Dans Le Relais Viau c. Hydro-Québec3, la société d’État exigeait un dépôt en argent de
l’entreprise de restauration. La Régie de l’énergie a annulé cette demande de dépôt car Hydro-Québec
s’était trompée de consommateur ! Dans Les Investissements Genimax Ltée-Motel Trans-Québec c.
Hydro-Québec4, la Régie a réduit la demande de dépôt de 4 610$ à 750$.

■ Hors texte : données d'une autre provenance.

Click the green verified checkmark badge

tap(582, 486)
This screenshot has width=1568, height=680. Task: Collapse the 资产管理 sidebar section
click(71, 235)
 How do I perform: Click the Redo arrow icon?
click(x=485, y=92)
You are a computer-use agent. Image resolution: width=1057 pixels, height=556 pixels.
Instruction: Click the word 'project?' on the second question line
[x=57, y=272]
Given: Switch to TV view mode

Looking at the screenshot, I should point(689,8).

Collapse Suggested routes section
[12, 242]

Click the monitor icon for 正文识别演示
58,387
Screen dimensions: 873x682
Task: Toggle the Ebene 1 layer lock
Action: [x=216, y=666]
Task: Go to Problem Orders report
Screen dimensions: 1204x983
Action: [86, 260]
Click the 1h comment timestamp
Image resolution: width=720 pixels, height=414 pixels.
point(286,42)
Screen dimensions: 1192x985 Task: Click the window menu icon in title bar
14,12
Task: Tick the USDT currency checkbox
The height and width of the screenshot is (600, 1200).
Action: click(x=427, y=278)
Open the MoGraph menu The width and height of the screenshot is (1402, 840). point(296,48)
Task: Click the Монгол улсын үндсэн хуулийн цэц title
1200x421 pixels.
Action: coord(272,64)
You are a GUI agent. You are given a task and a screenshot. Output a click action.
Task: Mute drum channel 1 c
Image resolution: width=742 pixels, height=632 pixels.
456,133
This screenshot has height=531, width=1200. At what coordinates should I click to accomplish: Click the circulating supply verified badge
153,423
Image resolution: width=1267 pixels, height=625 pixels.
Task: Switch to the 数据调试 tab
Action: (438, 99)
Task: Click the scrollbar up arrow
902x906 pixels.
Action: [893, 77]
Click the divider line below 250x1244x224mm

(On peut communiquer avec Me André Turmel, à Montréal, au (514) 397-5141 ou à [email protected] )
ANDRÉ TURMEL
Détenteur d’un B.Sc (Université de Montréal), LL.B. (Université de Sherbrooke) et LL.M. (Université de Montréal) (Maîtrise en
droit du commerce international et protection de l’environnement), Me Turmel est membre du groupe de pratique en
environnement, énergie et ressources naturelles du cabinet Fasken Martineau DuMoulin (Montréal) depuis juin 2000. Il œuvrait
depuis 1998 comme Procureur de la Régie de l’Énergie du Québec dans les dossiers tarifaires reliés au transport de l’électricité,
à la distribution du gaz naturel et diverses questions ayant trait à la juridiction de la Régie en matière de surveillance des prix
des produits pétroliers. Me Turmel a développé une expertise à l’égard des questions reliées au droit de l’énergie en Amérique
du Nord et à l’étranger. Il agit comme conférencier sur les dimensions juridiques de la réglementation économique et financière
de l’industrie électrique et, à ce titre, a agi comme expert invité auprès de divers États d’Afrique et d’Amérique centrale. Avant
la Régie, Me Turmel était avocat au Ministère de la Justice du Québec. Me Turmel est co-auteur de « La Loi sur la Régie de
l’énergie annotée » à paraître aux Éditions Yvon Blais inc. le 11 octobre 2000 et est secrétaire du comité sur l’environnement,
l’énergie et les ressources naturelles de l’Association du Barreau canadien, division du Québec.
________________________________
1) Voir sur cette récente modification législative l’article de l’auteur publié dans le Bulletin de Droit de l’Environnement (BDE)
d’août 2000, aux Éditions Yvon Blais Inc.
2) Décision D-99-191, rendue le 4 novembre 1999.
3) Décision D-2000-110, rendue le 16 juin 2000.
4) Décision D-99-231, rendue le 22 décembre 1999.